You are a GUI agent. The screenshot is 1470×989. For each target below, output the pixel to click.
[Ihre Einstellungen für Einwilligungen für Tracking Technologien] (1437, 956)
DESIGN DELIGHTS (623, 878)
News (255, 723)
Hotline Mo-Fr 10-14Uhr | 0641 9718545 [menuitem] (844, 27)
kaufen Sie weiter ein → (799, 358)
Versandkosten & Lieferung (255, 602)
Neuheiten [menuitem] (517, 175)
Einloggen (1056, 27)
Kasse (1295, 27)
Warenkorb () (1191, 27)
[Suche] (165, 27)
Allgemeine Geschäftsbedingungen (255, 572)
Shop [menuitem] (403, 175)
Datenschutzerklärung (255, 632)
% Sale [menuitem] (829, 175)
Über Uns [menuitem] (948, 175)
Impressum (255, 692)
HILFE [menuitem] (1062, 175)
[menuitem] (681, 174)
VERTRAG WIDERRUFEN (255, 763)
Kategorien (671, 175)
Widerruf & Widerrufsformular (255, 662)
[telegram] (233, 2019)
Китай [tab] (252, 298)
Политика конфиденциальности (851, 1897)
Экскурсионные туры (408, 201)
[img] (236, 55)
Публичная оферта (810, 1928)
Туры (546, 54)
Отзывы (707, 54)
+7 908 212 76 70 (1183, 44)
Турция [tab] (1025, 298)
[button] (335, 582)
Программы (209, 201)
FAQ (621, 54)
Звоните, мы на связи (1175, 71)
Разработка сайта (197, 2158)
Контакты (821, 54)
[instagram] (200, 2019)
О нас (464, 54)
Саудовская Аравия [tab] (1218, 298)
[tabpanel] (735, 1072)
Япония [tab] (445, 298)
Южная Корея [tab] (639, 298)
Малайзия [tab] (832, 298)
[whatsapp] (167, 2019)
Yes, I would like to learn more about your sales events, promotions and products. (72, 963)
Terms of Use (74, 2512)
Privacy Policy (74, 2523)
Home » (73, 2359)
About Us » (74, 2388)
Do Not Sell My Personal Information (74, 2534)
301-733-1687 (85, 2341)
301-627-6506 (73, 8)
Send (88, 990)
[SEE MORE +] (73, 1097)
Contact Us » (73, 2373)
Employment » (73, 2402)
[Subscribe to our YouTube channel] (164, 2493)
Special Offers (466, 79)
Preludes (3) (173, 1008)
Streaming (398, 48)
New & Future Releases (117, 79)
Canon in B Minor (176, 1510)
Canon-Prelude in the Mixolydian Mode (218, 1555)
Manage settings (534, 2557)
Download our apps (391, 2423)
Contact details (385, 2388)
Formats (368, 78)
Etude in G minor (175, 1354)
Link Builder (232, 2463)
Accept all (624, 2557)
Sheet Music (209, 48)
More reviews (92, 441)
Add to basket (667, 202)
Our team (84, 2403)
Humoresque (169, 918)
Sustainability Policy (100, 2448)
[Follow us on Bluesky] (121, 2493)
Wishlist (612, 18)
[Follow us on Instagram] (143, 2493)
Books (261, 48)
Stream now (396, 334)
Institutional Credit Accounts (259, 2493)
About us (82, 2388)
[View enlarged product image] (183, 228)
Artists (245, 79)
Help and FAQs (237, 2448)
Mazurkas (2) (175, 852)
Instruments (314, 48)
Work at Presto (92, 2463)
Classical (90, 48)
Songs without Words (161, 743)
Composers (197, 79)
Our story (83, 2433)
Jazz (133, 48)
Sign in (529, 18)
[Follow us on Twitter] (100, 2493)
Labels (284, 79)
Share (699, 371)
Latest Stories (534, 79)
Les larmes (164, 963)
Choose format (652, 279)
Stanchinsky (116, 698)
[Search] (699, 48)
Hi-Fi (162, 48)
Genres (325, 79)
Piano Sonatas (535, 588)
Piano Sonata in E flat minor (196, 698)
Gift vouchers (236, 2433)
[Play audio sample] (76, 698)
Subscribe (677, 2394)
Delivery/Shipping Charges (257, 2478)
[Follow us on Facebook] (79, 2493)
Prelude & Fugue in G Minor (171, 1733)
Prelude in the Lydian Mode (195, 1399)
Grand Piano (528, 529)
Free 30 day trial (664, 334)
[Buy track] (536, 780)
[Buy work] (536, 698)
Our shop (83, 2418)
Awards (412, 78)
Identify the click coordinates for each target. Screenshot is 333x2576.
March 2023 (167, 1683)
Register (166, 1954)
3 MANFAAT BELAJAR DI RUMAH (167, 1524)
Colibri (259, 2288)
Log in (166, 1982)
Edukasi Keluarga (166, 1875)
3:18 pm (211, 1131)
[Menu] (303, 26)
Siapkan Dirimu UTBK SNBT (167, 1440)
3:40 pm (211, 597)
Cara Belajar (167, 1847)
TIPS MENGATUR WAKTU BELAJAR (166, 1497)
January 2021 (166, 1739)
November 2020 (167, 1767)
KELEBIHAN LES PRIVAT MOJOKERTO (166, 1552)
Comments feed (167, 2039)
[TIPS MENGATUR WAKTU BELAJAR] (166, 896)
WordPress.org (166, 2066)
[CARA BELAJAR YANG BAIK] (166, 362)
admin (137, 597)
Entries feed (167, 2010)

▶ **Problem statement**
The first line of the data, the line with "Hotline Mo-Fr 10-14Uhr", and all lines in between are to be copied exactly. Leave out everything else.

▶ **Result of this exercise**
You are a GUI agent. The screenshot is 1470×989. For each target below, output the pixel to click.
[Ihre Einstellungen für Einwilligungen für Tracking Technologien] (1437, 956)
DESIGN DELIGHTS (623, 878)
News (255, 723)
Hotline Mo-Fr 10-14Uhr | 0641 9718545 [menuitem] (844, 27)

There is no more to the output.